• ACTIVITY:
The answer must be an exact transcription of all the records below.

=====

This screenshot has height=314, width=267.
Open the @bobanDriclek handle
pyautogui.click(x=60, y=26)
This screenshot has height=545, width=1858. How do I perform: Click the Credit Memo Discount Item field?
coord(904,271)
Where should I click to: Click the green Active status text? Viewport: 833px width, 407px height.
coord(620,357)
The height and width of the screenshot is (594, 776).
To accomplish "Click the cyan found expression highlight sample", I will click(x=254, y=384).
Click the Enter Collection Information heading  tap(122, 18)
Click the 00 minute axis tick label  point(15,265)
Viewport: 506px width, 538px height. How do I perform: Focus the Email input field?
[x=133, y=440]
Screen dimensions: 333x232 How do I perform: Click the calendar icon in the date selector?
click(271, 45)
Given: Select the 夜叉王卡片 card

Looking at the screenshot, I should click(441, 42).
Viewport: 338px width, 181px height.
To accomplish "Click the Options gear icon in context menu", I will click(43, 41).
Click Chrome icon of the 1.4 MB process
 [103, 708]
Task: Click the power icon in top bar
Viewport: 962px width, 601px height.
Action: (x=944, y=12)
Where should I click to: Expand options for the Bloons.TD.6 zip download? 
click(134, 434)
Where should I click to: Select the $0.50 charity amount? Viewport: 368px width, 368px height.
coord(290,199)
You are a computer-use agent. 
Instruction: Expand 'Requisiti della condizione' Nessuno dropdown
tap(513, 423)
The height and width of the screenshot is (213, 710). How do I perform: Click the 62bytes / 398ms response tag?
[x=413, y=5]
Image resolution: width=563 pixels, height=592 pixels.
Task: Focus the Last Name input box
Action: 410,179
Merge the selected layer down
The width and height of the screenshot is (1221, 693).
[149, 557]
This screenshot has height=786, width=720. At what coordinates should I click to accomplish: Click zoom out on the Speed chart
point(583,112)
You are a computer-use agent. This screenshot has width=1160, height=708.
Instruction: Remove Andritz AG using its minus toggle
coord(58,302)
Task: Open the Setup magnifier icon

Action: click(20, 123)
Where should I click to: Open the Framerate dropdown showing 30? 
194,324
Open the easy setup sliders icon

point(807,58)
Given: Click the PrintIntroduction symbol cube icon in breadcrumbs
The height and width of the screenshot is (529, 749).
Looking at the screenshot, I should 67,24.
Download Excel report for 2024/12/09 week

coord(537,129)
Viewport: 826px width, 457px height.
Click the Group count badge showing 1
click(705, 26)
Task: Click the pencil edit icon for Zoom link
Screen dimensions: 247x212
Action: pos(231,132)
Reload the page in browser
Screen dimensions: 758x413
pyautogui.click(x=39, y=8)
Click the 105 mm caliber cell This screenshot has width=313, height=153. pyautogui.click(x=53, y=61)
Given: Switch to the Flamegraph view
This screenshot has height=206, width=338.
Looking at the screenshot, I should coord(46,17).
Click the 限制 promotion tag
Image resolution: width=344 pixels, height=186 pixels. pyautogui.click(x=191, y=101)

=====

• TASK RESPONSE:
This screenshot has height=314, width=267.
Open the @bobanDriclek handle
pyautogui.click(x=60, y=26)
This screenshot has height=545, width=1858. How do I perform: Click the Credit Memo Discount Item field?
coord(904,271)
Where should I click to: Click the green Active status text? Viewport: 833px width, 407px height.
coord(620,357)
The height and width of the screenshot is (594, 776).
To accomplish "Click the cyan found expression highlight sample", I will click(x=254, y=384).
Click the Enter Collection Information heading  tap(122, 18)
Click the 00 minute axis tick label  point(15,265)
Viewport: 506px width, 538px height. How do I perform: Focus the Email input field?
[x=133, y=440]
Screen dimensions: 333x232 How do I perform: Click the calendar icon in the date selector?
click(271, 45)
Given: Select the 夜叉王卡片 card

Looking at the screenshot, I should click(441, 42).
Viewport: 338px width, 181px height.
To accomplish "Click the Options gear icon in context menu", I will click(43, 41).
Click Chrome icon of the 1.4 MB process
 [103, 708]
Task: Click the power icon in top bar
Viewport: 962px width, 601px height.
Action: (x=944, y=12)
Where should I click to: Expand options for the Bloons.TD.6 zip download? 
click(134, 434)
Where should I click to: Select the $0.50 charity amount? Viewport: 368px width, 368px height.
coord(290,199)
You are a computer-use agent. 
Instruction: Expand 'Requisiti della condizione' Nessuno dropdown
tap(513, 423)
The height and width of the screenshot is (213, 710). How do I perform: Click the 62bytes / 398ms response tag?
[x=413, y=5]
Image resolution: width=563 pixels, height=592 pixels.
Task: Focus the Last Name input box
Action: 410,179
Merge the selected layer down
The width and height of the screenshot is (1221, 693).
[149, 557]
This screenshot has height=786, width=720. At what coordinates should I click to accomplish: Click zoom out on the Speed chart
point(583,112)
You are a computer-use agent. This screenshot has width=1160, height=708.
Instruction: Remove Andritz AG using its minus toggle
coord(58,302)
Task: Open the Setup magnifier icon

Action: click(20, 123)
Where should I click to: Open the Framerate dropdown showing 30? 
194,324
Open the easy setup sliders icon

point(807,58)
Given: Click the PrintIntroduction symbol cube icon in breadcrumbs
The height and width of the screenshot is (529, 749).
Looking at the screenshot, I should 67,24.
Download Excel report for 2024/12/09 week

coord(537,129)
Viewport: 826px width, 457px height.
Click the Group count badge showing 1
click(705, 26)
Task: Click the pencil edit icon for Zoom link
Screen dimensions: 247x212
Action: pos(231,132)
Reload the page in browser
Screen dimensions: 758x413
pyautogui.click(x=39, y=8)
Click the 105 mm caliber cell This screenshot has width=313, height=153. pyautogui.click(x=53, y=61)
Given: Switch to the Flamegraph view
This screenshot has height=206, width=338.
Looking at the screenshot, I should coord(46,17).
Click the 限制 promotion tag
Image resolution: width=344 pixels, height=186 pixels. pyautogui.click(x=191, y=101)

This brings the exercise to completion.